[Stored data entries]
————————
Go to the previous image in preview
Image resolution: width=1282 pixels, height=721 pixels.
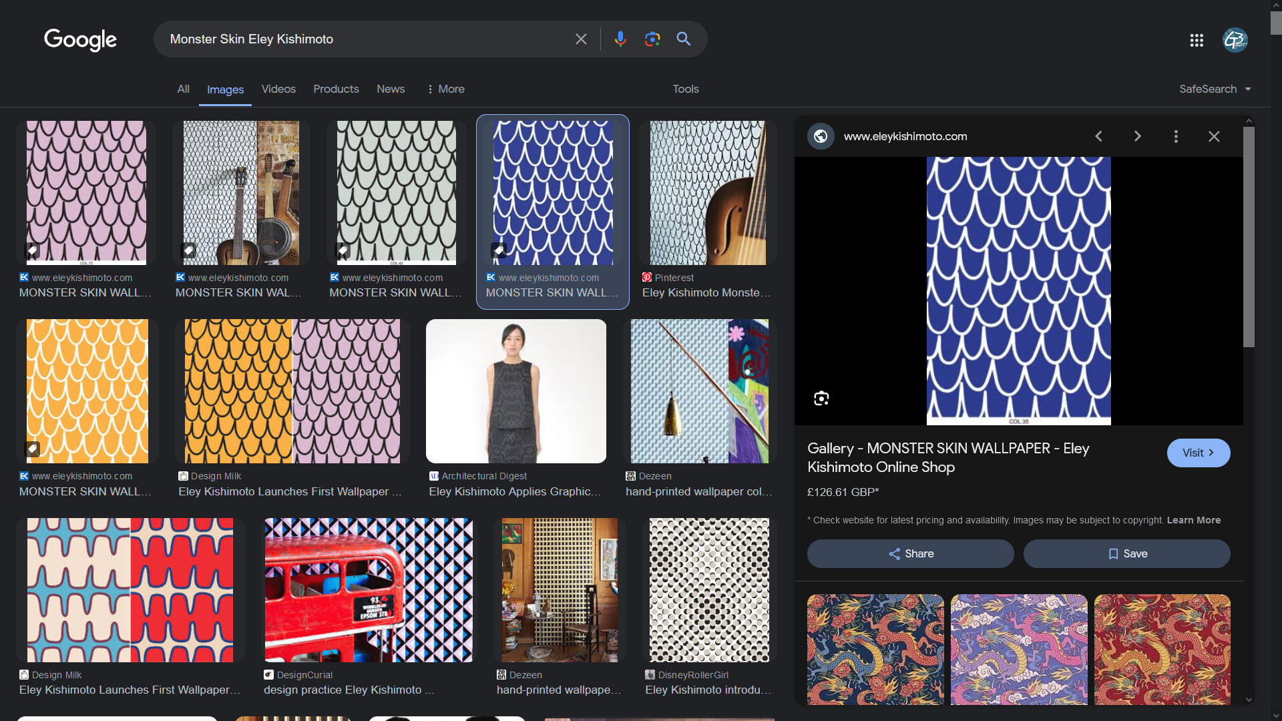click(1098, 136)
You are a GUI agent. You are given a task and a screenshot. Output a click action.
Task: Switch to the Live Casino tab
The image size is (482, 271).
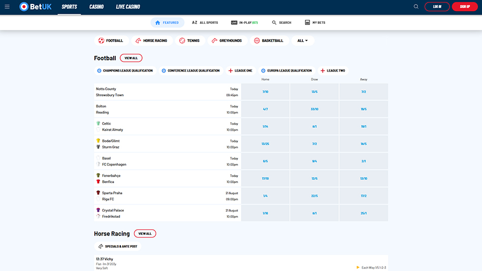click(x=128, y=7)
————————
*Work to do*
Quote every line of text in the entries above word for word, leaving out the pictures.

*Written solution*
Go to the previous image in preview
Image resolution: width=1282 pixels, height=721 pixels.
click(1098, 136)
You are a GUI agent. You are given a task and a screenshot. Output a click action.
Task: Switch to the Live Casino tab
The image size is (482, 271).
click(x=128, y=7)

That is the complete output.